Filed in the 9th U.S. Circuit Court of Appeals, the lawsuit names PHMSA, the Department of Transportation, and their heads —  Paul Roberti for PHMSA and Sean Duffy, the secretary of the Department of Transportation — as defendants. 

“Rushing to restart this failed pipeline without following basic federal safety laws and without even making the necessary repairs poses an immediate threat to lives, property, and the environment across a large part of our state,” said EDC Chief Counsel Linda Krop. 

“We can’t allow the Trump administration and Sable to undermine California law and gamble with the safety of everyone living along the pipeline route.”



It’s a slap to the face for the EDC and other environmental groups that have been fighting Sable’s restart plans from the beginning, after it took over ExxonMobil’s previous assets, including the pipeline, three offshore oil facilities, and an onshore processing plant. Since then, the company has wracked up violations, cease and desist orders, criminal charges, and lawsuits from environmental groups and state agencies as it attempted to repair and restart the pipeline. 

The move by PHMSA to grant an “emergency special permit” to Sable for the pipeline restart — waiving compliance with federal pipeline regulations — blatantly disregards multiple environmental safeguards put in place to prevent oil-based catastrophes like the 2015 Refugio Spill, the groups argue. 

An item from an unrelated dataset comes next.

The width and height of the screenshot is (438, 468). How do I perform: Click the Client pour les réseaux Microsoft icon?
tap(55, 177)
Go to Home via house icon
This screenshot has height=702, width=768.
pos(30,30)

The feds’ “emergency” rubberstamping stems from the Trump administration’s declaration of a “national energy emergency” and claims that California’s lack of production somehow poses a national security threat. 

Conservation groups call that a farce — they say that during the 10 years the pipeline was shut down following the 2015 spill there was no major uptick in oil or gas imports to compensate — and are requesting the court order an emergency stay on the PHMSA approval. They claim it violated the Pipeline Safety Act and the National Environmental Policy Act in “failing to follow the required public process, conduct the necessary environmental review, or make the required findings about pipeline safety or the so-called emergency,” according to the lawsuit. 

“Restarting the Pipeline System would not only invite another oil disaster on the Central Coast, but all but ensure it,” the groups’ emergency motion states. “The Pipeline System has already ruptured once, and the underlying cause of that rupture has not been corrected.”